Martin Luther King ha detto: “Abbiamo imparato a volare come uccelli, a nuotare come pesci, ma non abbiamo imparato l’arte di vivere come fratelli.”

Di certo non l’avrebbe detto se avesse vissuto questa settimana allo Space Camp. Si dice che le amicizie nascano lentamente... e sopratutto quelle con persone di altri paesi!

Chi afferma tutto questo? Secondo noi non è vero!

Passato la prima giornata di smarrimento, soprattutto a causa delle difficoltà di comunicazione, già il secondo giorno andavamo tutti d'accordo. Si stava insieme dalla mattina fino alla sera, condividendo pasti, giochi, simulatori ed emozioni... Tutti erano curiosi di scoprire le vite dei loro fratelli stranieri, imparare la loro lingua, le danze, i cibi e tutto il resto...

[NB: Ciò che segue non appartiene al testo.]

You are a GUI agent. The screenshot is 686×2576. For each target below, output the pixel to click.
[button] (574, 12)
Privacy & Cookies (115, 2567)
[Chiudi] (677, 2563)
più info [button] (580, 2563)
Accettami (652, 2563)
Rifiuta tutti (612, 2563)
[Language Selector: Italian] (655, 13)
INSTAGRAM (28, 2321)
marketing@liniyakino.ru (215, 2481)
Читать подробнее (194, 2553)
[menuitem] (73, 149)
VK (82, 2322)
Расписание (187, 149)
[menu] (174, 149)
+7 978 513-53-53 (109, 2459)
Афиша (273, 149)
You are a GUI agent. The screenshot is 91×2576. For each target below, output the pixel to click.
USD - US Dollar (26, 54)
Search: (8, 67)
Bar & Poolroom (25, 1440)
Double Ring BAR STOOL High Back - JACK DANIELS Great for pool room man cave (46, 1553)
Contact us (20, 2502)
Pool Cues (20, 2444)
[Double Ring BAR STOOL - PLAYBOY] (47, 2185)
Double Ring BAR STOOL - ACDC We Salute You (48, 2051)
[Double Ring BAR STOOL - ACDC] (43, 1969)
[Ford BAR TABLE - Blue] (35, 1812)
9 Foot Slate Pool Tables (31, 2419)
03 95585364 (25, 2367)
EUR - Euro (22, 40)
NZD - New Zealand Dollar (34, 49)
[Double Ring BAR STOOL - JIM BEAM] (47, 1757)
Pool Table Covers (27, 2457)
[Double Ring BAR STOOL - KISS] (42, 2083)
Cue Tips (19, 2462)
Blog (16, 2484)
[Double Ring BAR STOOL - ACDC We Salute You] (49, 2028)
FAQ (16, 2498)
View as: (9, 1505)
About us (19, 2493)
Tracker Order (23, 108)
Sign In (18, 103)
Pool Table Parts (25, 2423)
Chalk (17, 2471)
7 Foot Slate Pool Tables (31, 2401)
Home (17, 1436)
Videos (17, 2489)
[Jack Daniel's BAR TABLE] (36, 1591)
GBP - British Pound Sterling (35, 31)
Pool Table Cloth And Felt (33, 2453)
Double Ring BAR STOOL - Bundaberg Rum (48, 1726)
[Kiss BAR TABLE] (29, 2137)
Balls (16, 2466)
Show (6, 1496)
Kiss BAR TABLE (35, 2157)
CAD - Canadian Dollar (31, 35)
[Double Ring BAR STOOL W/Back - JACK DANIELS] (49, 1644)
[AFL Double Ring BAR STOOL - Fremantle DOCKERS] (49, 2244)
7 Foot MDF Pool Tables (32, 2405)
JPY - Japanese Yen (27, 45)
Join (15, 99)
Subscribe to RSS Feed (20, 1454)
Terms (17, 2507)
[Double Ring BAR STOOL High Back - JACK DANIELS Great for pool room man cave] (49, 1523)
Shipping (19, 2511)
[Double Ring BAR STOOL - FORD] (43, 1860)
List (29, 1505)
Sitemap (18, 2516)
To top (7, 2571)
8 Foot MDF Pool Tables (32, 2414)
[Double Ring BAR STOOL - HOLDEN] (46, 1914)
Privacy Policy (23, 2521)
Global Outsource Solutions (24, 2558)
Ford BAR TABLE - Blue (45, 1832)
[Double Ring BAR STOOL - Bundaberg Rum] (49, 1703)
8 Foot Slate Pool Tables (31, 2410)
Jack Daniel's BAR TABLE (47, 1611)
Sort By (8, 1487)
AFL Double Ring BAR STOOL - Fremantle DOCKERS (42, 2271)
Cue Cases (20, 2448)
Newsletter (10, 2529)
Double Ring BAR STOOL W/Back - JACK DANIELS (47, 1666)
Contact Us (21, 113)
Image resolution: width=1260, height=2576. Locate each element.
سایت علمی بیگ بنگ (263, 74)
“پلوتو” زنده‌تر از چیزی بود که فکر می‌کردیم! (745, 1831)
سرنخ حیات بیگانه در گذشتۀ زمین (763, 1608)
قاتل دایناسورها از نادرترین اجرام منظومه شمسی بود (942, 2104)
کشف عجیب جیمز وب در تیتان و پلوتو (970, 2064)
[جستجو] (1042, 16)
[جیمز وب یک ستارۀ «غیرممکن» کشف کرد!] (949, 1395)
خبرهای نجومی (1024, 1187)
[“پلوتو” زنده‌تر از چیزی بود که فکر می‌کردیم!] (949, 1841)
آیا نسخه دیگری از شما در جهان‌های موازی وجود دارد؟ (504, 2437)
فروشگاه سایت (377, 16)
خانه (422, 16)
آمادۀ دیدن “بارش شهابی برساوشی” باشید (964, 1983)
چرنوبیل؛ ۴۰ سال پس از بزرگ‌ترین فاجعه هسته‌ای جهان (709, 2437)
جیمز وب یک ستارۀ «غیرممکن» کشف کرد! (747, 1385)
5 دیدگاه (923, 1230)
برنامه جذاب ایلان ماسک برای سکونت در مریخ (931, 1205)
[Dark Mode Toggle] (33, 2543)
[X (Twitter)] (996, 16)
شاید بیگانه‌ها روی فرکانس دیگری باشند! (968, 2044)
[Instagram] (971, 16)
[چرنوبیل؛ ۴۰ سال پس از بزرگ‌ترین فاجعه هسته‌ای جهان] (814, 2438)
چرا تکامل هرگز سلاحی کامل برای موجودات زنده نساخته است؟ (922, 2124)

Nei dormitori, la sera, si giocava a guerra di cuscini e ci si dava la buonanotte in tutte le lingue del mondo ogni due secondi! Durante le attività giornaliere si rideva e si scherzava, aumentando così le relazioni con gli altri componenti del gruppo. Quando le difficoltà linguistiche non ci permettevano di raccontare quello che volevamo, ci aiutavamo con gesti e mimi. Abbiamo stretto molte amicizie anche insegnando ai ragazzi turchi, polacchi e armeni alcune parole in italiano. Se la cavavano abbastanza bene e riuscivano a ricordare tutto come delle macchinette. Tutti allo Space Camp (compresi i counselors) hanno imparato a dire “ Molto Figo” e cercavano di usarlo il più spesso possibile quando qualcosa piaceva loro, altrimenti aggiungevano un “non” per dire il contrario. Non serviva sapere bene l’inglese, l’importante era sentirsi un vero petalo, un petalo che, insieme ad altri petali, formava un grande fiore, un fiore italiano, turco, armeno, polacco, bulgaro e giordano, insomma... un fiore molto speciale!